The Classic Apple Pie is a quintessential American dessert featuring a buttery, flaky crust filled with tender, cinnamon-spiced apples. This comforting and nostalgic pie is perfect for family gatherings, holiday dinners, or cozy afternoons with a scoop of vanilla ice cream.
Mix the Dry Ingredients:
In a large bowl, whisk together flour, salt, and sugar.
Cut in the Butter:
Add the cold, cubed butter to the flour mixture.
Use a pastry cutter or fork to cut the butter into the flour until the mixture resembles coarse crumbs.
Add Ice Water:
Gradually add ice water, 1 tablespoon at a time, until the dough begins to clump together.
Divide the dough in half, shape each half into a disk, and wrap in plastic wrap.
Chill in the refrigerator for 1 hour.
Slice the Apples:
Peel, core, and slice the apples into 1/4-inch thick slices.
Place the slices in a large bowl.
Mix the Filling:
Add sugar, brown sugar, flour, lemon juice, cinnamon, nutmeg, cloves, and salt to the apples.
Toss to coat the apples evenly and set aside.
Roll Out the Bottom Crust:
On a lightly floured surface, roll out the first dough disk into a 12-inch circle.
Gently transfer it to a 9-inch pie pan, pressing it into the bottom and sides.
Add the Filling:
Pour the apple mixture into the crust and spread evenly.
Dot the top with butter cubes.
Roll Out the Top Crust:
Roll out the second dough disk into another 12-inch circle.
Place it over the apples and trim the excess, leaving a 1-inch overhang.
Seal and Crimp:
Fold the overhang under itself and crimp the edges with a fork or your fingers.
Cut 4-5 slits in the top crust for steam to escape.
Prepare the Egg Wash:
In a small bowl, whisk together egg and milk.
Brush the egg wash over the top crust for a golden, glossy finish.
Bake the Pie:
Preheat the oven to 400°F (200°C).
Place the pie on the center rack and bake for 20 minutes.
Reduce the temperature to 375°F (190°C) and bake for an additional 35-45 minutes, or until the crust is golden and the filling is bubbly.
If the crust is browning too quickly, cover the edges with aluminum foil.
Cool the Pie:
Allow the pie to cool on a wire rack for 2 hours before slicing.

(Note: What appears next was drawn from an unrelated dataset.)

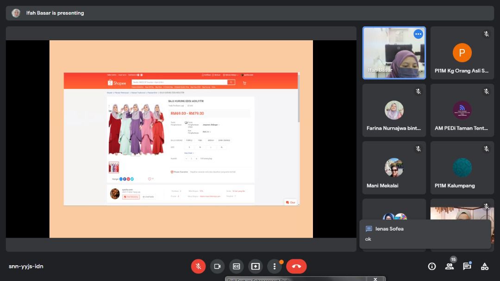Open the meeting details info icon
The image size is (500, 281).
click(x=432, y=266)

This ensures the filling sets properly.
Slice and Serve:
Serve warm or at room temperature with a scoop of vanilla ice cream or a dollop of whipped cream.
Serve the apple pie warm with a scoop of vanilla ice cream or a drizzle of salted caramel sauce for an extra indulgence.
For a more rustic presentation, dust the top crust with a sprinkle of cinnamon sugar before baking.
Caramel Apple Pie: Add a drizzle of caramel sauce to the apple filling for extra richness.
Crumble Topping: Replace the top crust with a brown sugar and oat crumble for a different texture.
Nutty Apple Pie: Add 1/2 cup chopped walnuts or pecans to the apple filling for a nutty crunch.
Spiced Apple Pie: Increase the cinnamon to 1 1/2 tsp and add a pinch of allspice for a spicier pie.
Mini Apple Pies: Use a muffin tin to create individual servings for parties or gatherings.